(Beginning of Records to use)

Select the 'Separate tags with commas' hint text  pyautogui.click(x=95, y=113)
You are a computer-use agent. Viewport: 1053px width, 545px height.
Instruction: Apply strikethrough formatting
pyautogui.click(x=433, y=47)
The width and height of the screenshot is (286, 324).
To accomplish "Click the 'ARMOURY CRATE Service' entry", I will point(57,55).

(End of Records to use)
(Beginning of Records to use)

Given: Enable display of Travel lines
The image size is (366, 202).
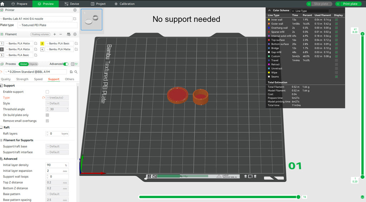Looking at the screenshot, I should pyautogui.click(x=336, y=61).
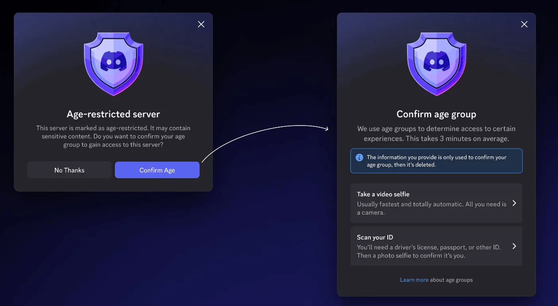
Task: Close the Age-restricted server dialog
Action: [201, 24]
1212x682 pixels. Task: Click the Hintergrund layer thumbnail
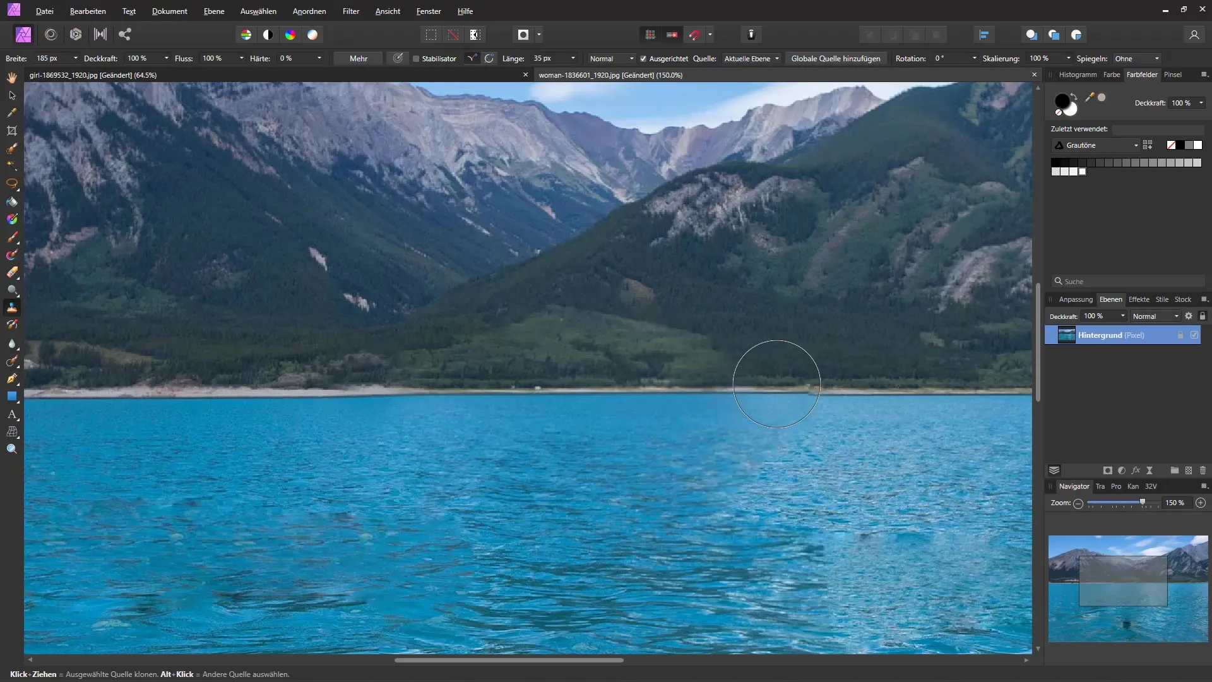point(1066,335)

(End of Records to use)
(Beginning of Records to use)

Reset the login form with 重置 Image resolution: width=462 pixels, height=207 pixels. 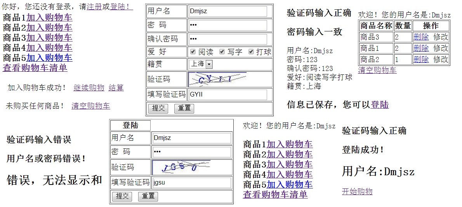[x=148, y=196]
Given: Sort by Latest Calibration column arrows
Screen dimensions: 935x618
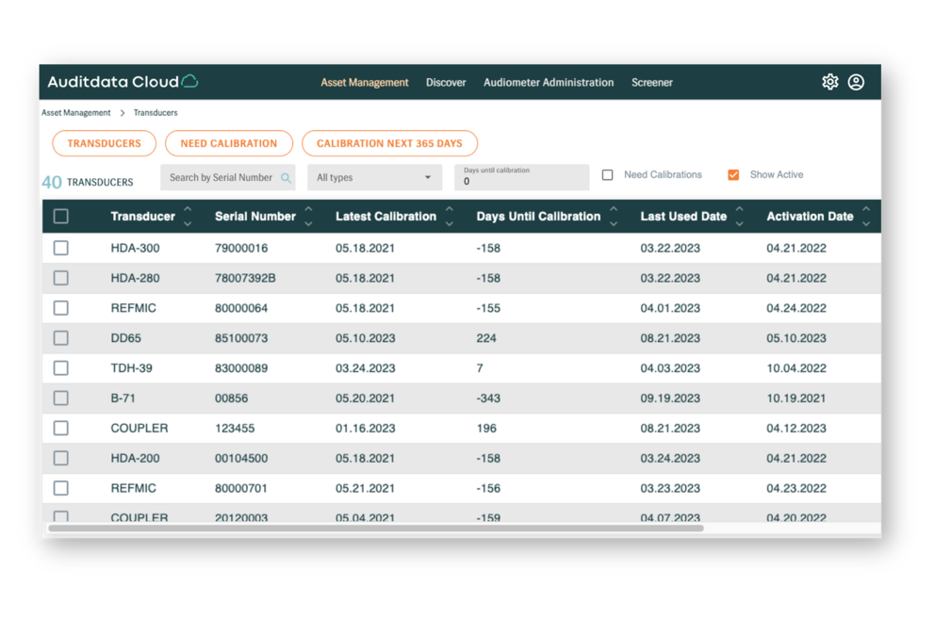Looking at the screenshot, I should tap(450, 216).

(End of Records to use)

Pull out all lines from the entries above that include the word "Given".

**Expected answer:**
Given: Enable display of Travel lines
Given: Sort by Latest Calibration column arrows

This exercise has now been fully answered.